E, a pouco e pouco, perceberam que afinal aquilo
que sentiam era apenas....um vazio! Um vazio existencial enorme.
Era atracção, era prazer enganador, era uma
felicidade que se esfumava no instante a seguir.
As pessoas daquela terra nunca tinham percebido que
aquilo não era felicidade. Nem sequer sabiam o que era a felicidade. Portanto,
nem sequer sabiam que a felicidade era diferente: era permanente. A felicidade
era um estado de iluminação, de plenitude. Era uma luz imensa que aquecia o
coração e irradiava a luz do amor para os outros.
Até que um dia chegou àquela terra um velhinho. O
velhinho chamava-se Azarado. Andava de terra em terra, à procura de sorte,
coisa que nunca encontrou. A vida tinha sido sempre muito triste para ele.

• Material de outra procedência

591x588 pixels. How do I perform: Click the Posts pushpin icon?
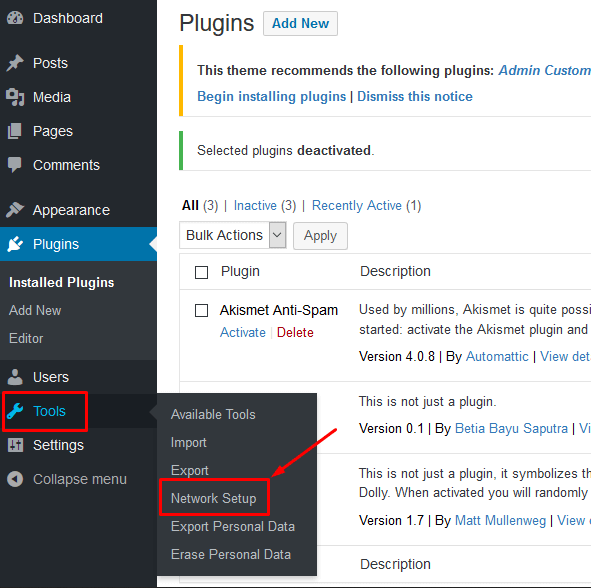click(15, 63)
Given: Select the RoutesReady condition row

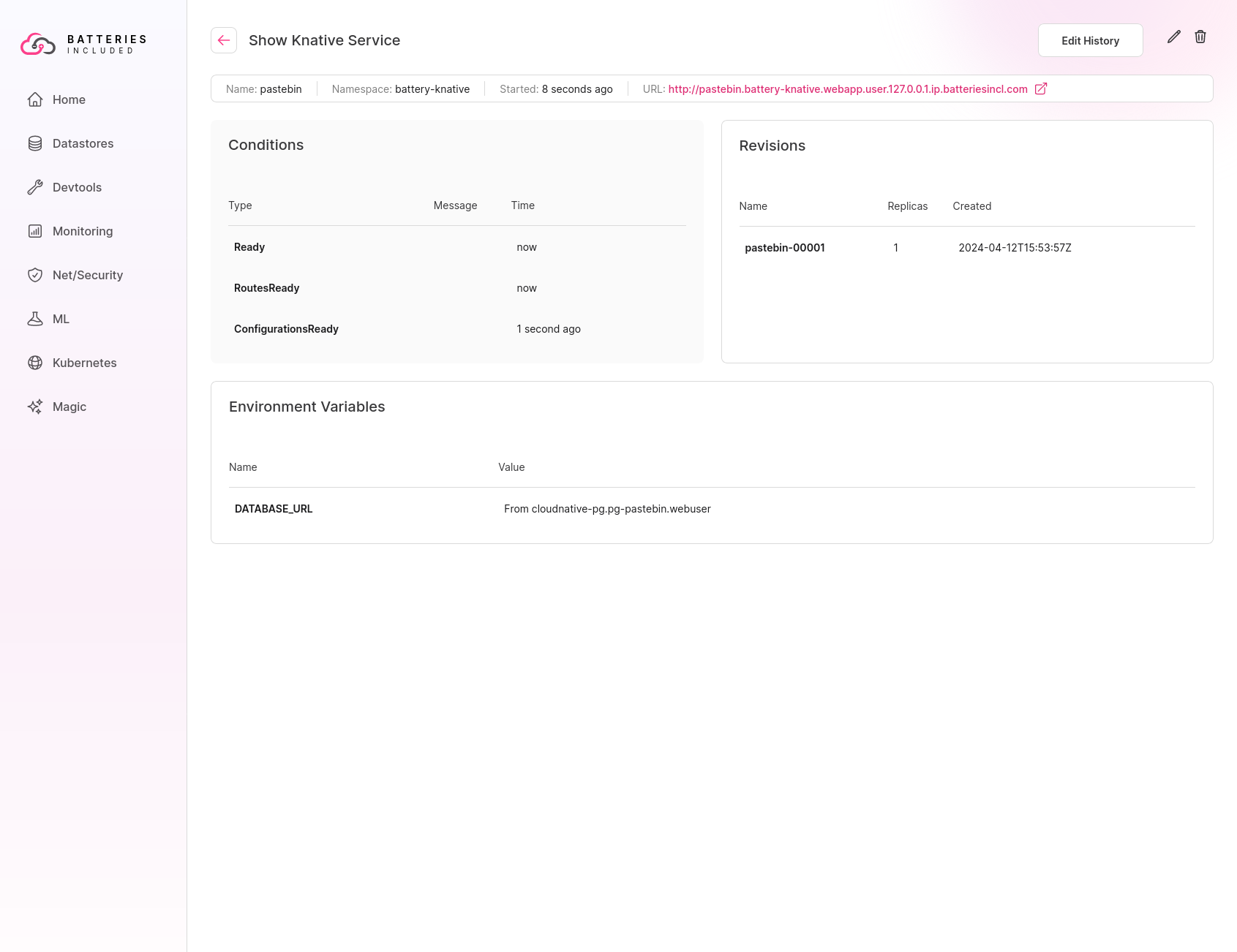Looking at the screenshot, I should click(267, 288).

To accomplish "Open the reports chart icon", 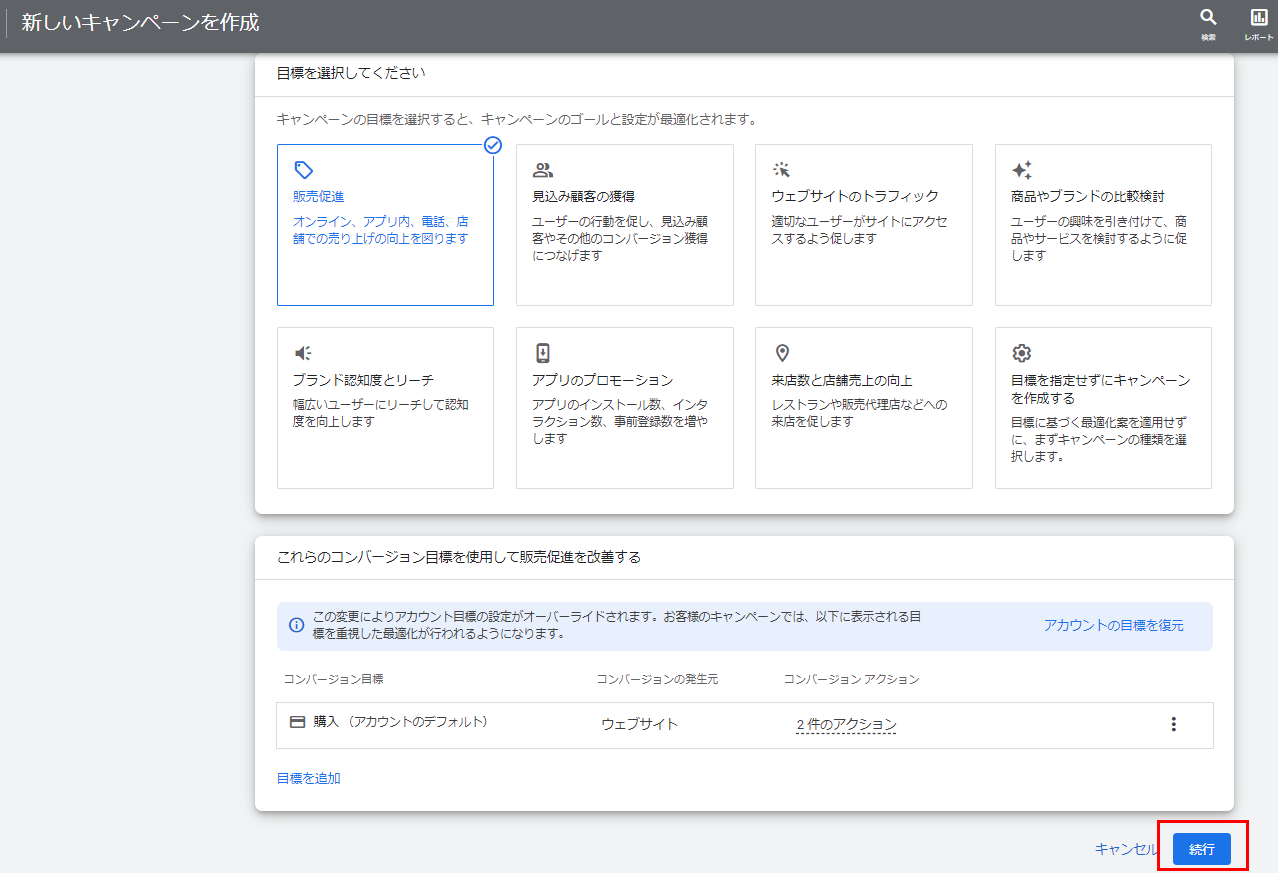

Nunca conseguia o que desejava. Nunca conseguia obter coisas boas. Tudo o que
fazia era sempre errado. Sentia uma tristeza enorme por sempre ter ouvido falar
na Sorte e nunca a ter encontrado. Acabava sempre por nunca ter o que desejava.
Mas não desistia facilmente.
E, por fim, após ter atravessado vales e montanhas,
após ter quase desesperado por não a ter conseguir encontrar, chegou a uma
placa de localidade, que se chamava.... Sorte.
Nesse instante, pensou que encontraria o objectivo
da sua vida. Algo que tanto ambicionava, mas nunca tinha encontrado: o Ter.
Ele
possuía o Ser, mas não tinha o Ter. Mas queria Ter. Queria ser rico. Queria ter
muitos carros, muitas casas, muitos bens materiais.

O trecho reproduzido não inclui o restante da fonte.